[START]

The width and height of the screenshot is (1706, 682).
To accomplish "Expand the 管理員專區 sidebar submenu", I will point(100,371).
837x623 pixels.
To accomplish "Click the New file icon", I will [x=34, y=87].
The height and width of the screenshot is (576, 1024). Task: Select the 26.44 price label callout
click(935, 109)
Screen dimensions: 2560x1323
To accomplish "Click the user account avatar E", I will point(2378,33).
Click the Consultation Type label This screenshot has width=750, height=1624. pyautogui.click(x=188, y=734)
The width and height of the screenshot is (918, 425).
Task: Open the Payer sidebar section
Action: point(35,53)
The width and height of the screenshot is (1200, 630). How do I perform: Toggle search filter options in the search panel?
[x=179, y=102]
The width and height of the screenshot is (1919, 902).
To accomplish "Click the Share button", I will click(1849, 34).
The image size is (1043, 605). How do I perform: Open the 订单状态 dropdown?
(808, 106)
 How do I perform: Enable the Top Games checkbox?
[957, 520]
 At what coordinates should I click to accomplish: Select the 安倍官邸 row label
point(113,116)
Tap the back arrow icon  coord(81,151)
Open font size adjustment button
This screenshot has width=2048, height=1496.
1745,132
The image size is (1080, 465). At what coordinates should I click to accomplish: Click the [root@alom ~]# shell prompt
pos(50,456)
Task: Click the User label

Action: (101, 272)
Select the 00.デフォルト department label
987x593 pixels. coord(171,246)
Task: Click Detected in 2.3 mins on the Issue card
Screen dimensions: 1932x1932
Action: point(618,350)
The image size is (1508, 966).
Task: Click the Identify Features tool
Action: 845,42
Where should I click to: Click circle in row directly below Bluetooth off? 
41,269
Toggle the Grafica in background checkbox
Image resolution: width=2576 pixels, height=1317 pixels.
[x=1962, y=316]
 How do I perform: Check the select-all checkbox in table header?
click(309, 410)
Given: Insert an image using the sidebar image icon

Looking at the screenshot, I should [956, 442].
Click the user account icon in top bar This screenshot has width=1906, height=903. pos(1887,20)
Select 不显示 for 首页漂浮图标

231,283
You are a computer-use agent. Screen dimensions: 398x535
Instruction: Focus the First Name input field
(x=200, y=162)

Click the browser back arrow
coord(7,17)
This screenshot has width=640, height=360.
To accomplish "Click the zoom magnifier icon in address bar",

[END]

Stated task:
Could you format the listing above as a numbered list, with each line as its own item and blank lines dropped?

Exercise solution:
1. The width and height of the screenshot is (1706, 682).
2. To accomplish "Expand the 管理員專區 sidebar submenu", I will point(100,371).
3. 837x623 pixels.
4. To accomplish "Click the New file icon", I will [x=34, y=87].
5. The height and width of the screenshot is (576, 1024). Task: Select the 26.44 price label callout
6. click(935, 109)
7. Screen dimensions: 2560x1323
8. To accomplish "Click the user account avatar E", I will point(2378,33).
9. Click the Consultation Type label This screenshot has width=750, height=1624. pyautogui.click(x=188, y=734)
10. The width and height of the screenshot is (918, 425).
11. Task: Open the Payer sidebar section
12. Action: point(35,53)
13. The width and height of the screenshot is (1200, 630). How do I perform: Toggle search filter options in the search panel?
14. [x=179, y=102]
15. The width and height of the screenshot is (1919, 902).
16. To accomplish "Click the Share button", I will click(1849, 34).
17. The image size is (1043, 605). How do I perform: Open the 订单状态 dropdown?
18. (808, 106)
19.  How do I perform: Enable the Top Games checkbox?
20. [957, 520]
21.  At what coordinates should I click to accomplish: Select the 安倍官邸 row label
22. point(113,116)
23. Tap the back arrow icon  coord(81,151)
24. Open font size adjustment button
25. This screenshot has width=2048, height=1496.
26. 1745,132
27. The image size is (1080, 465). At what coordinates should I click to accomplish: Click the [root@alom ~]# shell prompt
28. pos(50,456)
29. Task: Click the User label
30. Action: (101, 272)
31. Select the 00.デフォルト department label
32. 987x593 pixels. coord(171,246)
33. Task: Click Detected in 2.3 mins on the Issue card
34. Screen dimensions: 1932x1932
35. Action: point(618,350)
36. The image size is (1508, 966).
37. Task: Click the Identify Features tool
38. Action: 845,42
39. Where should I click to: Click circle in row directly below Bluetooth off? 
40. 41,269
41. Toggle the Grafica in background checkbox
42. Image resolution: width=2576 pixels, height=1317 pixels.
43. [x=1962, y=316]
44.  How do I perform: Check the select-all checkbox in table header?
45. click(309, 410)
46. Given: Insert an image using the sidebar image icon
47. Looking at the screenshot, I should [956, 442].
48. Click the user account icon in top bar This screenshot has width=1906, height=903. pos(1887,20)
49. Select 不显示 for 首页漂浮图标
50. 231,283
51. You are a computer-use agent. Screen dimensions: 398x535
52. Instruction: Focus the First Name input field
53. (x=200, y=162)
54. Click the browser back arrow
55. coord(7,17)
56. This screenshot has width=640, height=360.
57. To accomplish "Click the zoom magnifier icon in address bar",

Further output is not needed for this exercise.